It's an interesting concern, of course, but here's where disagreements occur. From my perspective, he seems to be putting the cart before the horse. I'm far more concerned about how people will put food on the table if automation takes jobs than how they will spend their leisure time.

Both of those arguments, however, ignore the real elephant in the room: how much of an impact will automation and AI really have on jobs going into the future? America's new Treasury Secretary, Steve Mnuchin, says that losing human jobs to AI is "not even on our radar screen." He says the problem is 50 years away.

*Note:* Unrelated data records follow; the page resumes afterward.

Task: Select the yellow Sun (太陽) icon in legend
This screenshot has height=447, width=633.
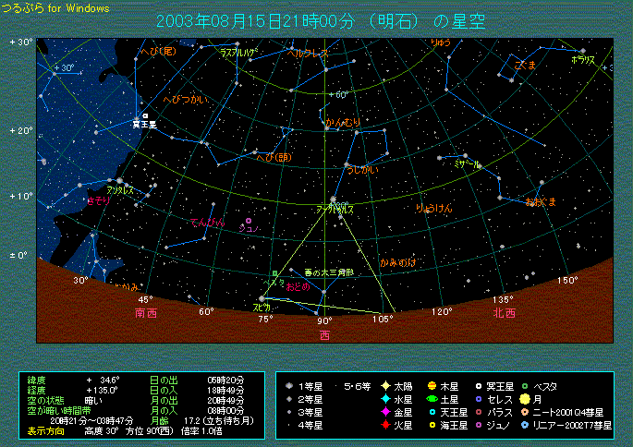Action: (x=385, y=385)
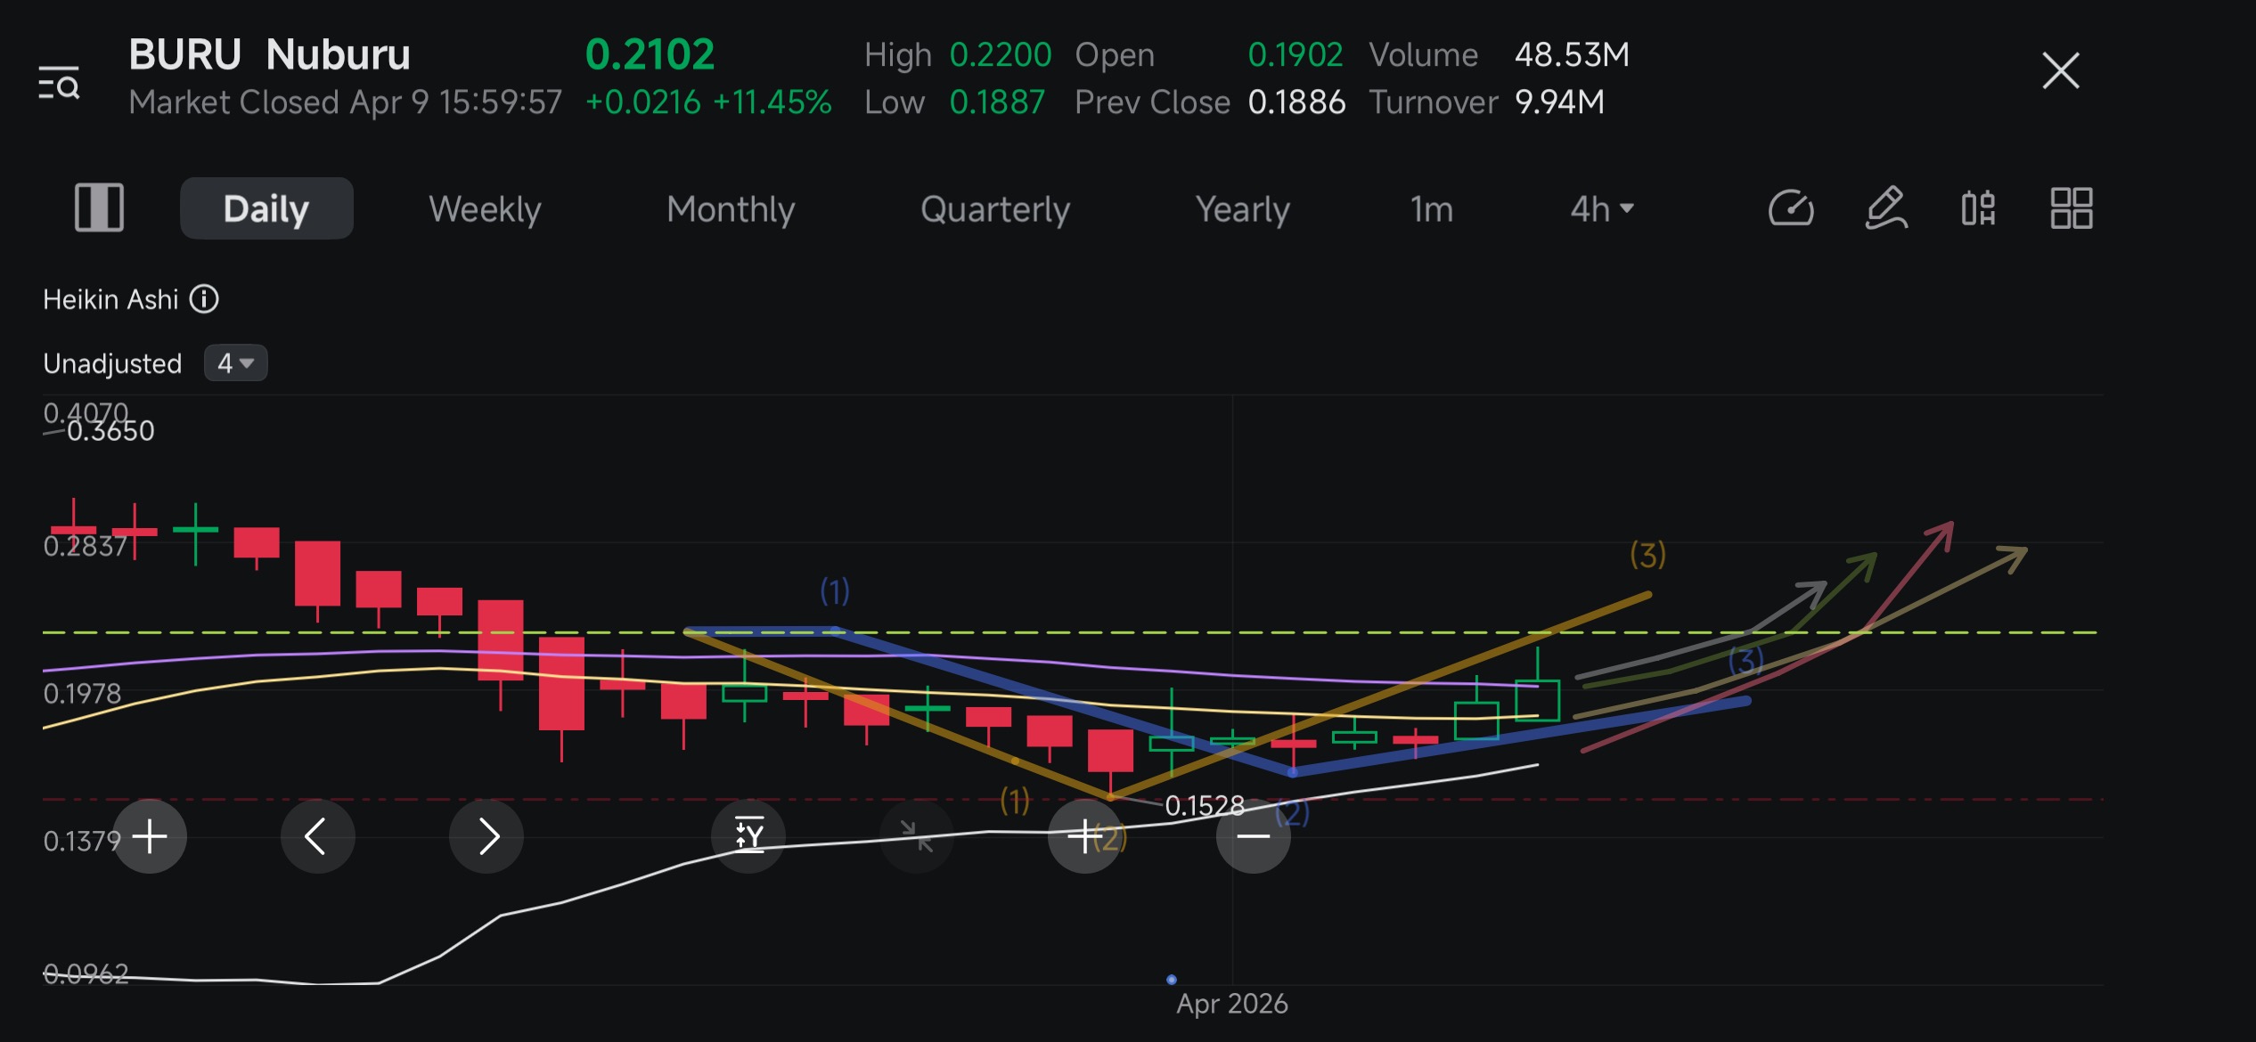Screen dimensions: 2256x1042
Task: Activate the pencil drawing tool
Action: coord(1886,208)
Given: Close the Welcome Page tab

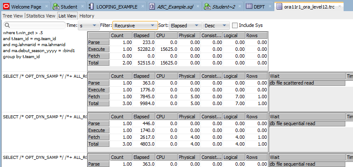Looking at the screenshot, I should coord(47,6).
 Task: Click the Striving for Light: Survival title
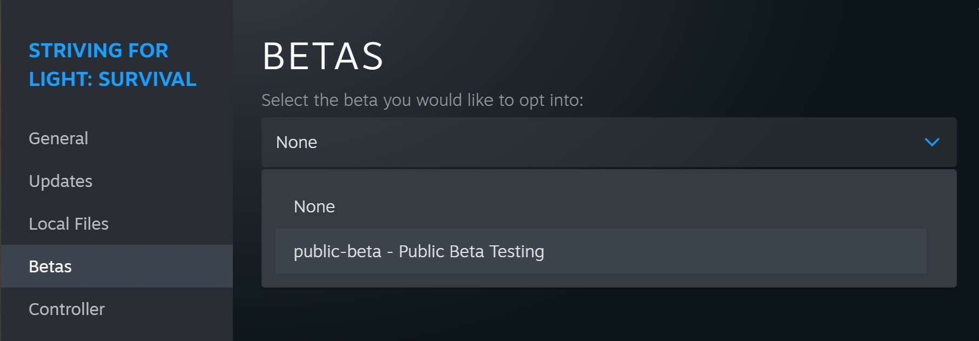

That seems entirely unrealistic to me, since jobs are, and have been, lost to automation ever since automation existed.

This is a very big topic. I encourage you to watch the accompanying video. There is no doubt that AI and automation will change the nature of work, just as the internet has, and as television, radio, automobiles, planes, and trains did in the past. As technologists, it's important to not just celebrate the wonderful things our technologies can do, but also be aware of the societal implications resulting from our innovations.

During our interview, Bob cited a number of interesting and troubling statistics. I asked him to provide sources for those stats, and here they are:

Special thanks to Bob Reselman. You can find him on Twitter at @reselbob. Here at ZDNet, we'll be keeping an eye on the overall question of AI's impact on work, both positive and negative. So stay tuned.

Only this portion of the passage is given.